Well, let's face it, as the professional relationship turned into a personal one, it all became a complete and total mess. When we met I didn't know he was married. I didn't know he had kids. I didn't know the folklore about him. People would tell me stuff and then be like, “Oops! You didn't know that?” It was weird. Once I became a celebrity, Tommy decided we were going to live in the boondocks. In a way it protected me, but then it got to be too much protection. I guess because I grew up in a pretty dysfunctional environment I allowed myself to deal with things most people wouldn't. My tolerance level for dysfunction was really high. I refer to the home we shared as Sing Sing because all I did was sing, sing, sing. It really wasn't a stone groove, as I would say. [laughs] I think I would have still been in the relationship because that's the way I am as far as loyalty. I would have remained in that relationship had it been one inch less confining. Even though I was miserable in my personal life, I lived vicariously through the girl on TV wearing Pumas and jean shorts and a flannel.
Where is your wedding ring now?
It somehow miraculously became earrings. Then I lost them. I lost them in Amsterdam, no less.
In 2001 it was reported that you had suffered an emotional breakdown. What really happened?
What happened was that people made a big deal of when my old publicist pulled the microphone out of my hand because I was venting about Howard Stern. [laughs] No one knew it, actually. Howard Stern had said a lot of mean stuff about me that morning, as he does about everybody every morning, and I think it really got to me. I handle him pretty well, but that particular day it was about how I looked fat. Calm down. So I gained five pounds. It's not the end of the freakin' world. Maybe what he was talking about was relevant; maybe it was time to lose a few pounds. But I was exhausted, and I did collapse later. Then everybody blew it out of proportion.
A big deal was made of the messages you recorded for your website and an appearance on TRL during which you handed our Popsicles and performed a brief striptease.
I thought it was strange that the legitimate press talked about TRL and things geared toward 14-year-old kids. Come on — I've been on MTV, having food fights and doing stupid stuff for I don't even know how long. That's what it's about. It's not about taking oneself seriously. It's not a Barbara Walters moment. It's not Larry King or Charlie Rose. It was amazing to me how things got blown out of proportion because there was nothing else to talk about. And then my movie Glitter was such a bomb, but no one ever pointed out that it came out around September 11, 2001.
When was the last time you watched Glitter?
I try not to. I try to avoid it. Actually, I don't mind it. There are moments that make me laugh, and I don't care.
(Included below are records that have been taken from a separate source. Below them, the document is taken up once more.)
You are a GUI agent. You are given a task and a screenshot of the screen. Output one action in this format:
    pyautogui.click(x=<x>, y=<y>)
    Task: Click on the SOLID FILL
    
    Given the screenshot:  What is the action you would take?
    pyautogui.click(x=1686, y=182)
I was fortunate to do Wisegirls right after that, with Mira Sorvino. A lot of people didn't see it, but it received a standing ovation at Sundance and did very well critically. It was an amazing experience for me because I got to play a character role. I did a lot of ad-libbing and worked with an Academy Award-winning actress.
You bought Marilyn Monroe's childhood piano for more than $600,000. What made you want it?
I had to fight for it. It was pretty cool. I'd never done any type of bidding on anything before. My world-famous decorator was on the phone, asking me how high I wanted to go, and I kept telling him, “I have to have this piano!” That piano is a symbolic thing. In Marilyn's autobiography there is a chapter called “How I Rescued a White Piano.” It was the only thing she had from her childhood. I know it was expensive, but it was important to me. It's in my will that if anything should happen to me, the piano goes to a museum, which is where I think it should have gone in the first place.
This year you'll have your star added to the Hollywood Walk of Fame. If you could rearrange the stars, whose would you like yours to be next to?
You mean I can't move them all around? Come on! I'm going to request a reshuffling, then we can talk about it.